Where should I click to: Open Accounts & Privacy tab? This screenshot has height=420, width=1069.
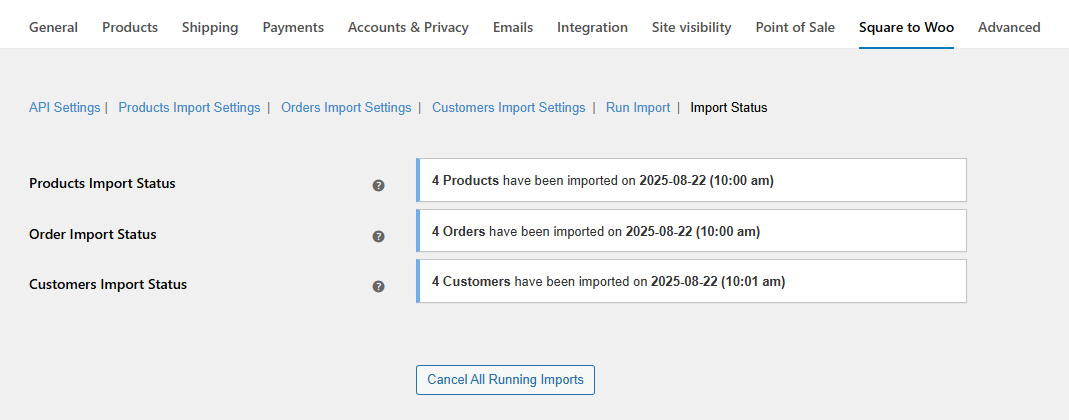408,27
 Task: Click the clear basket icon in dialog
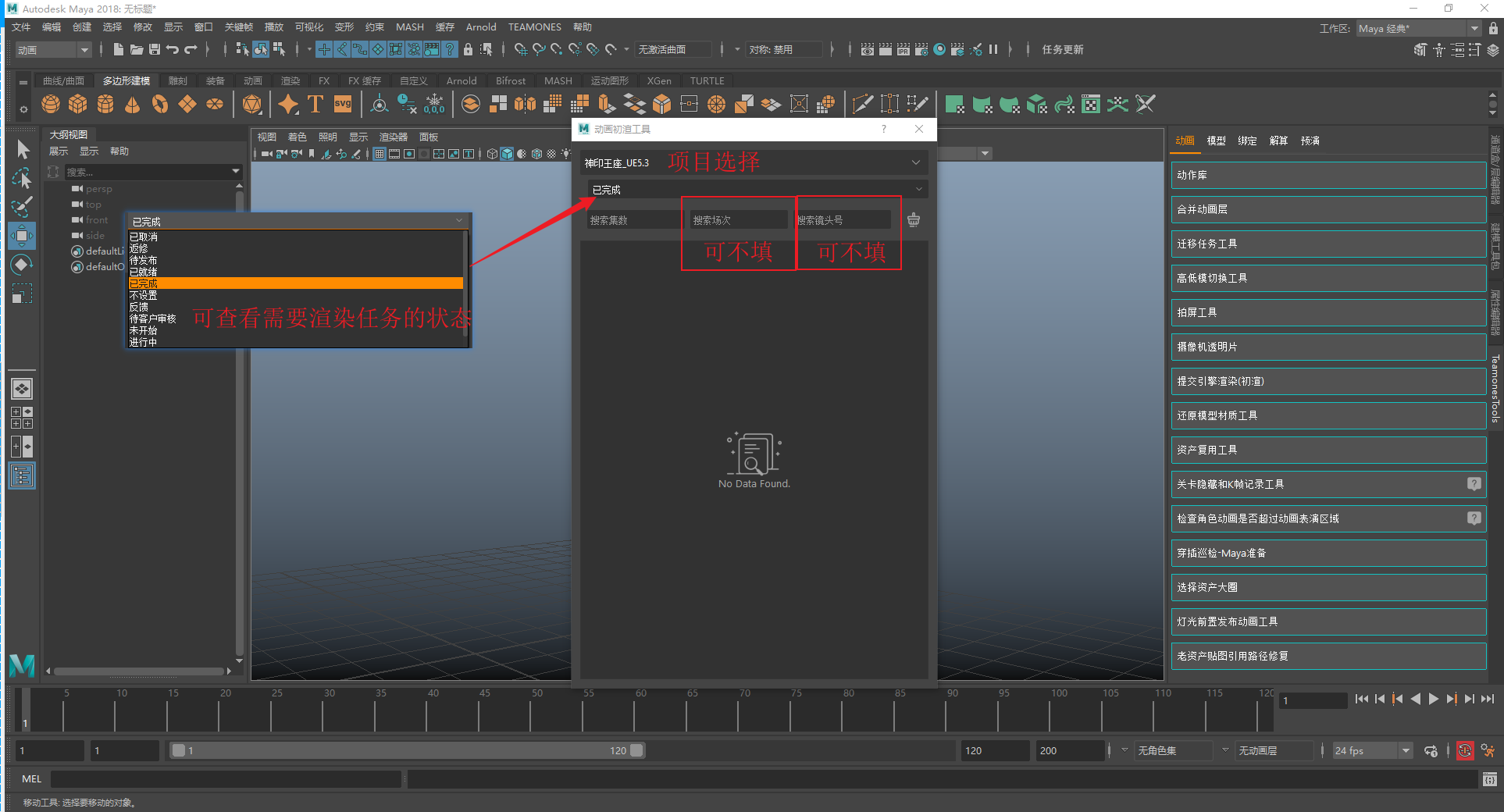click(x=913, y=220)
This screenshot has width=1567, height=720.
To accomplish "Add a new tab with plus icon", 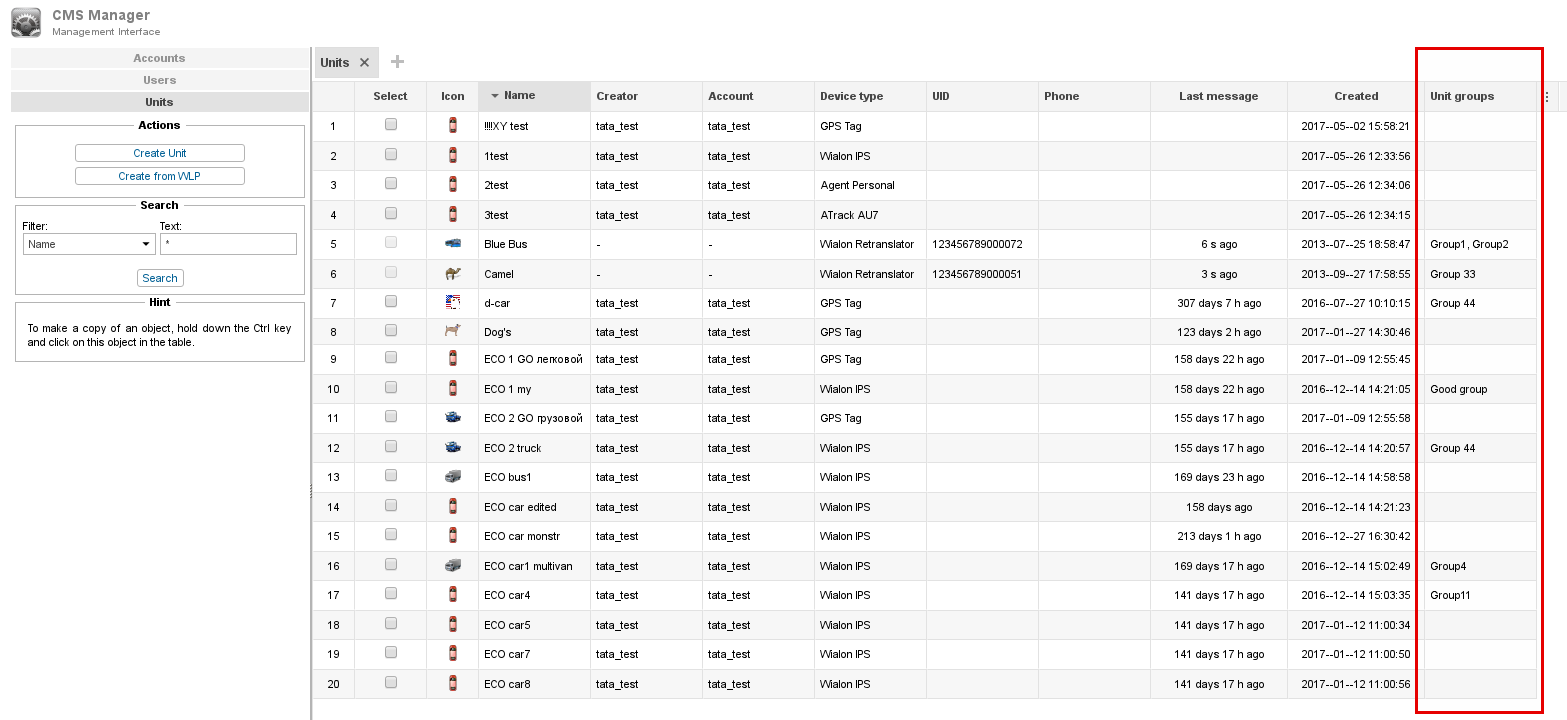I will pyautogui.click(x=397, y=62).
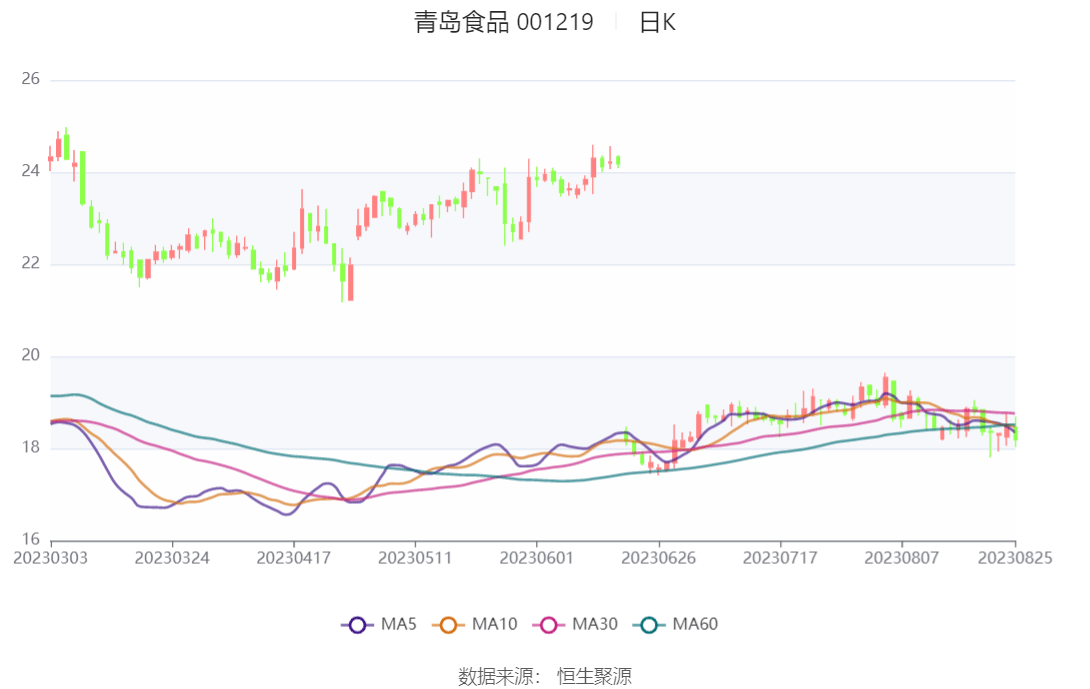Select the 20 price level label
Image resolution: width=1090 pixels, height=689 pixels.
click(x=30, y=356)
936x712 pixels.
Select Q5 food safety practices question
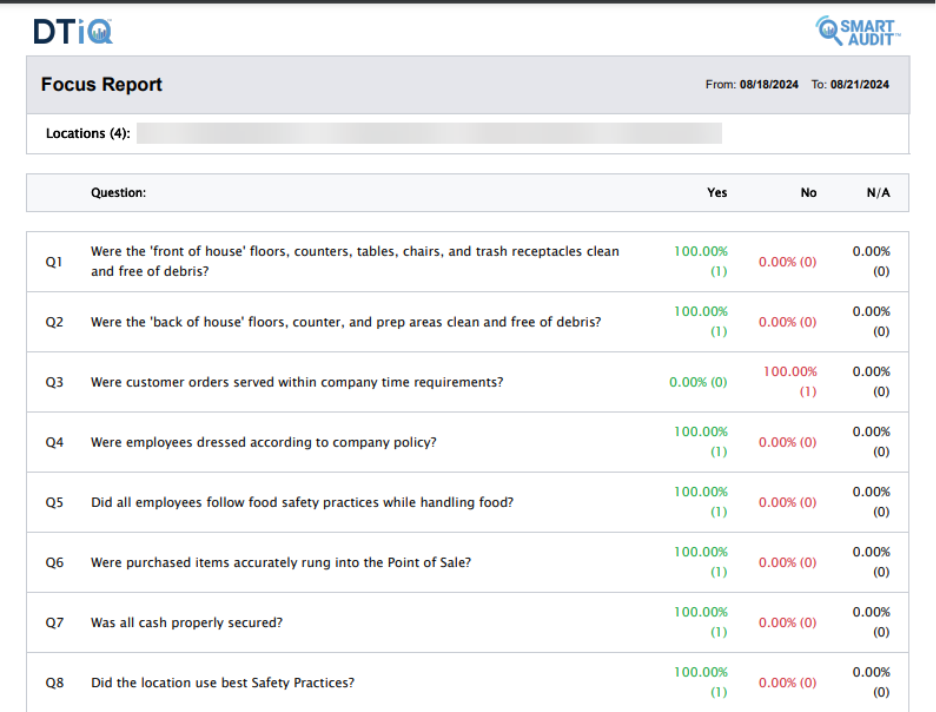coord(301,502)
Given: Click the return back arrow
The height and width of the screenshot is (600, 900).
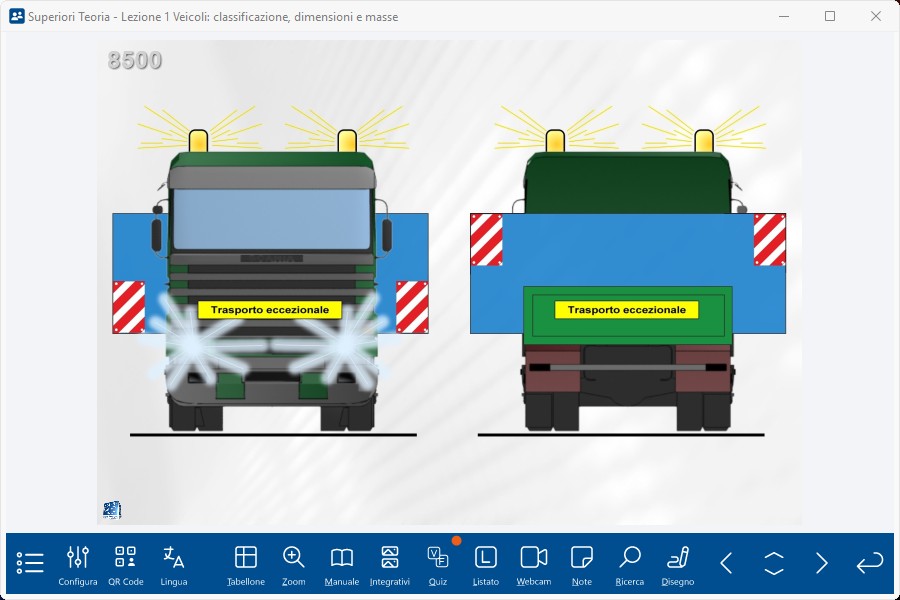Looking at the screenshot, I should click(x=870, y=563).
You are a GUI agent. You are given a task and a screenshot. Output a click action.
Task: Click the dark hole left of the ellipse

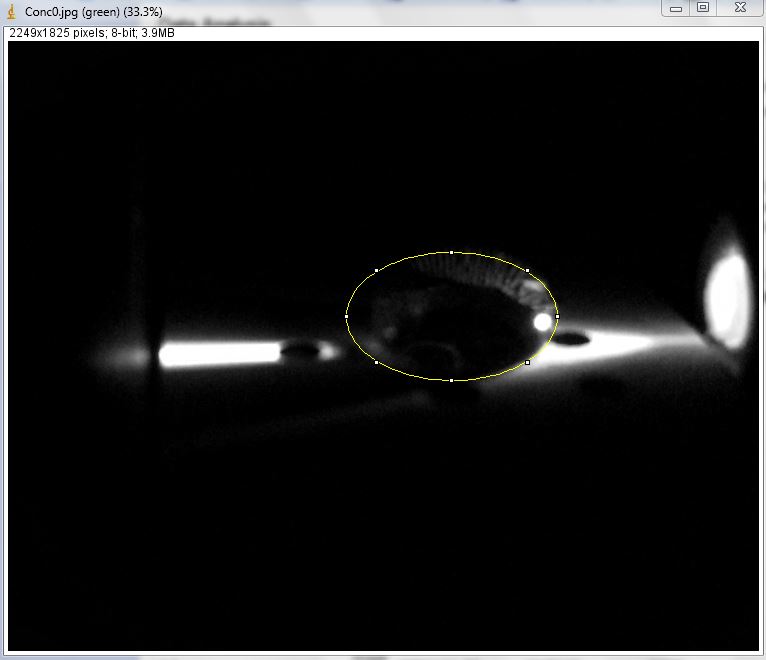click(299, 351)
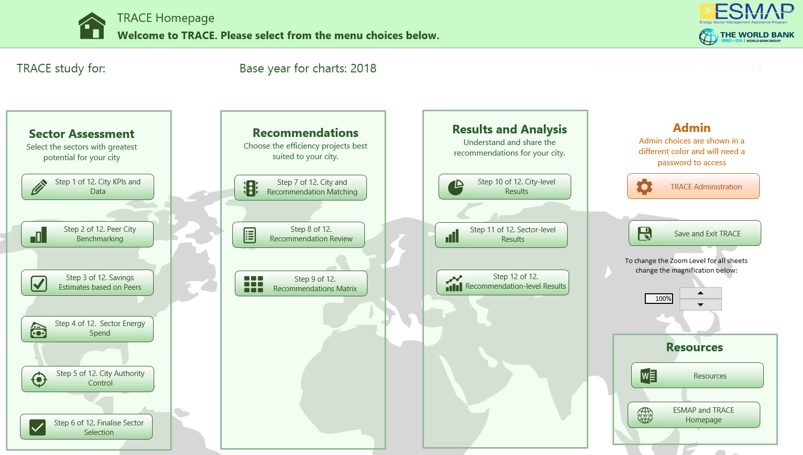Click the target icon for City Authority Control
This screenshot has width=803, height=455.
tap(39, 379)
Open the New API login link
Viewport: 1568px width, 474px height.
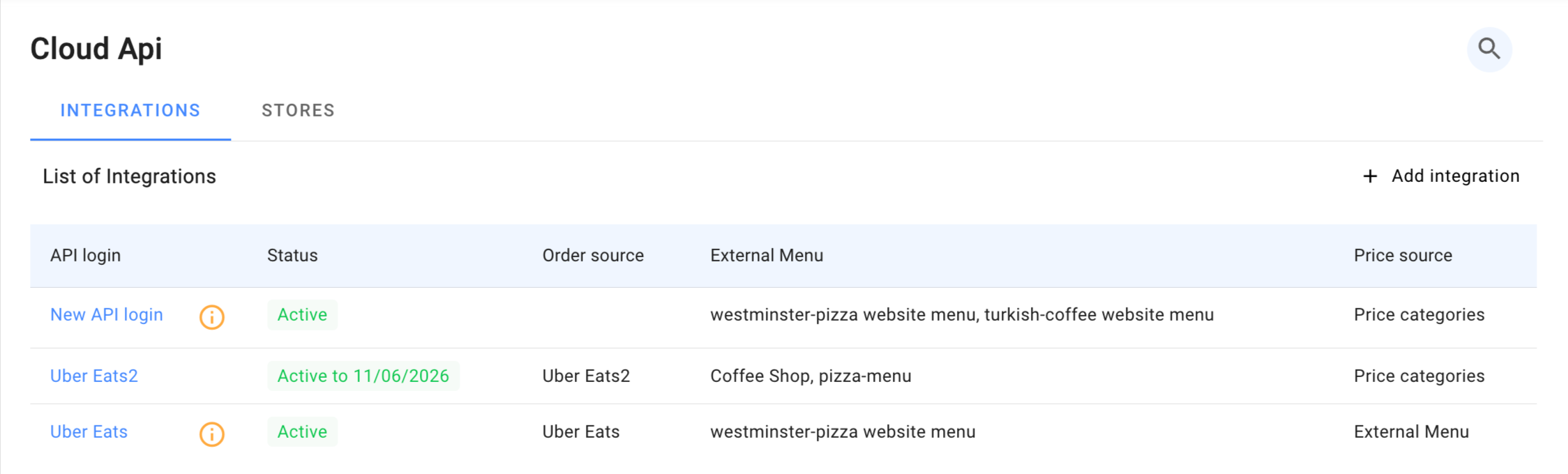click(107, 315)

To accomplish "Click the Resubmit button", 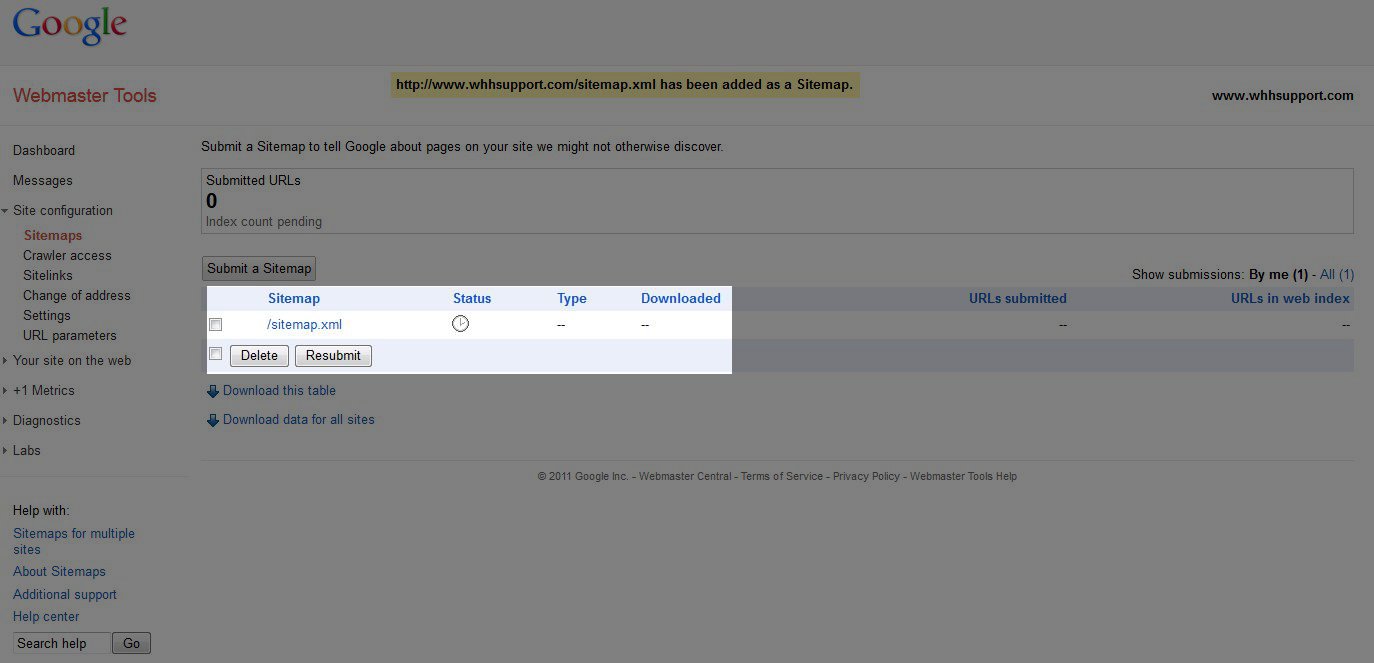I will 333,356.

§ Task to complete
Reproduce verbatim the lines of the material above, beginning with its first line and ending with the line that contains "This screenshot has width=1567, height=720."; skip pictures.

§ Result of this task
Where should I click to: Open Accounts & Privacy tab? This screenshot has height=420, width=1069.
408,27
 Task: Click the clear basket icon in dialog
click(x=913, y=220)
This screenshot has width=1567, height=720.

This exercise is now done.